_REQUIRED WORK_
The answer must be the lines from the one that holds "The width and" through the final line of the data, copied exactly, with no pictures.

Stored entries

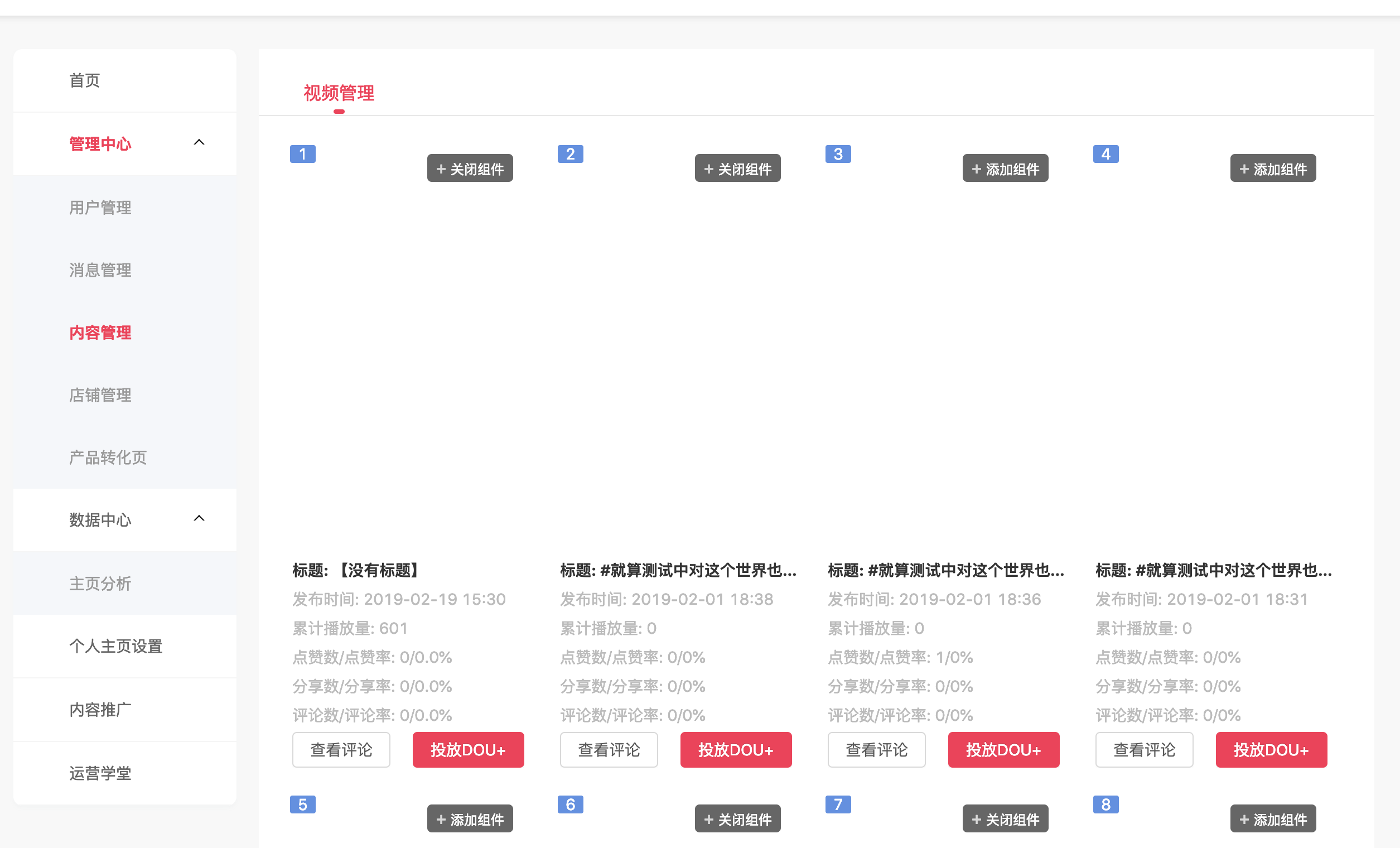
Task: Click the blue number 8 badge
Action: [x=1105, y=804]
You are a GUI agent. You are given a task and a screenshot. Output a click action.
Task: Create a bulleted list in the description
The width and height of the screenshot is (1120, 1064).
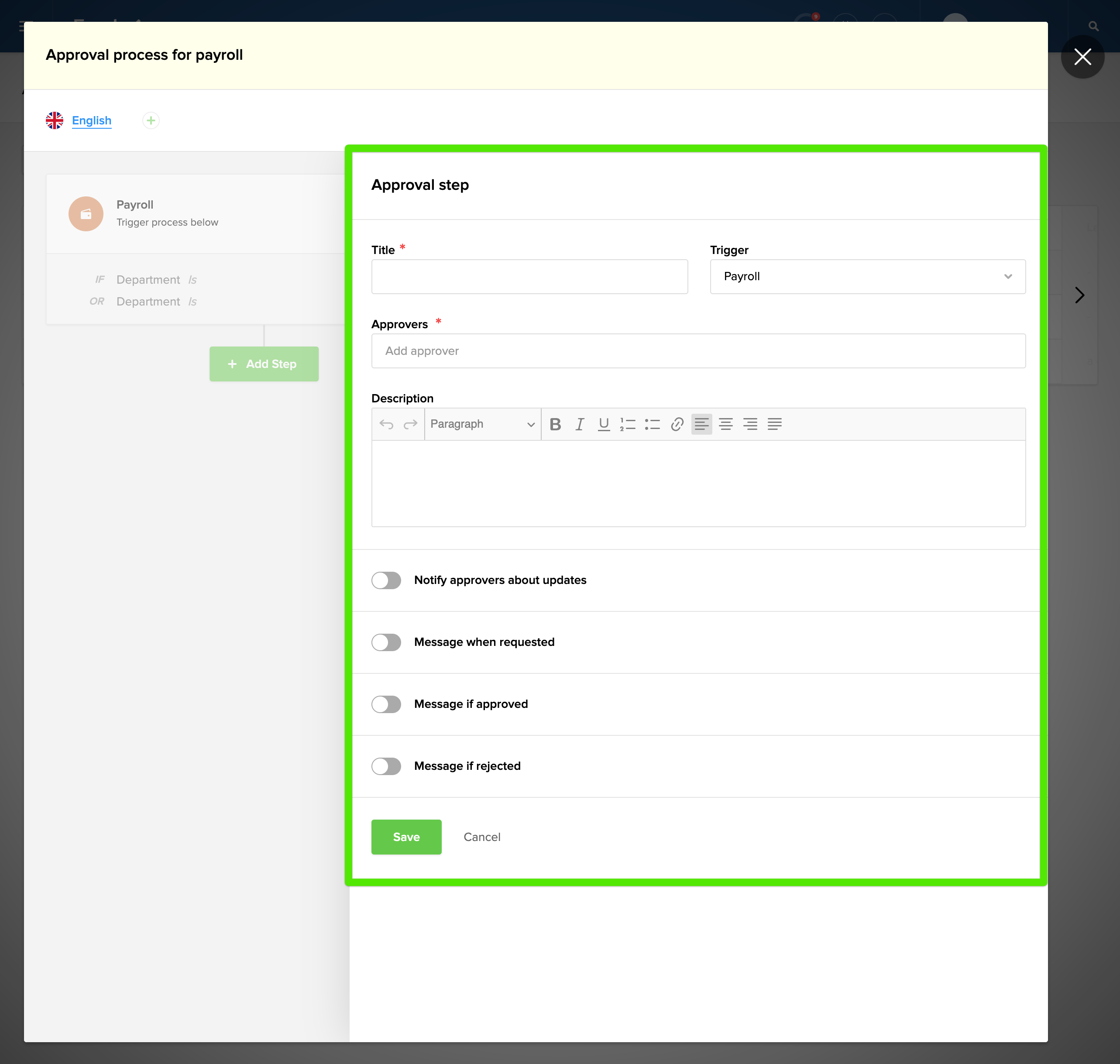pyautogui.click(x=652, y=424)
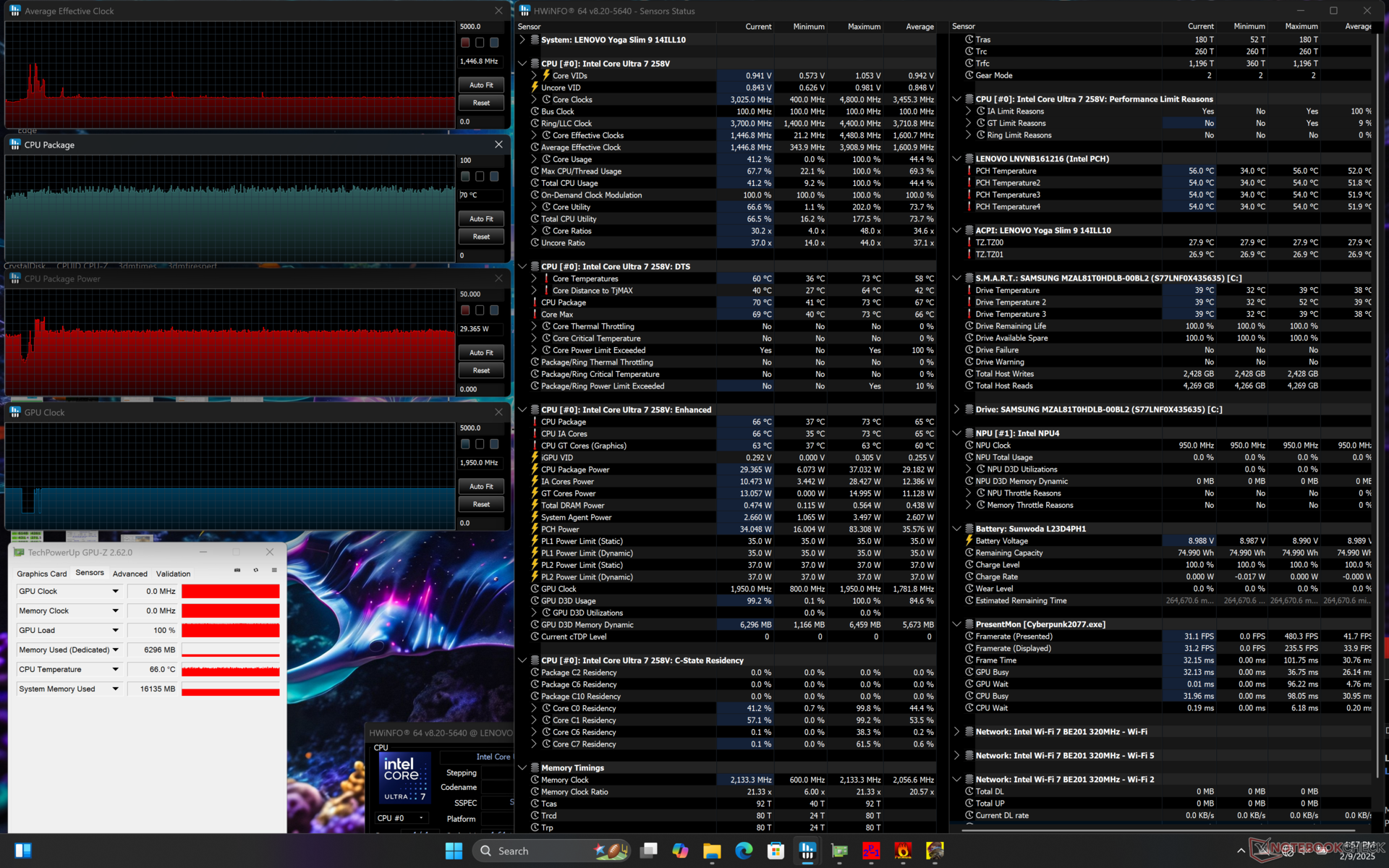Launch Microsoft Edge from taskbar

[x=744, y=851]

_RESPONSE BOX_
The width and height of the screenshot is (1120, 1064).
pyautogui.click(x=652, y=424)
Launch Microsoft Edge from taskbar

[x=744, y=851]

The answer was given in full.